## [AIM OF THE TASK]
Each entry that appears below should be restated word for word.

--- RECORDS SHOWN ---

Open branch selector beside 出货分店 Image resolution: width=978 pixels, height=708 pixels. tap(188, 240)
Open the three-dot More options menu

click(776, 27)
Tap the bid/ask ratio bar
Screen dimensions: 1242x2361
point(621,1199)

---

## [RESPONSE TO THE TASK]
Open branch selector beside 出货分店 Image resolution: width=978 pixels, height=708 pixels. tap(188, 240)
Open the three-dot More options menu

click(776, 27)
Tap the bid/ask ratio bar
Screen dimensions: 1242x2361
point(621,1199)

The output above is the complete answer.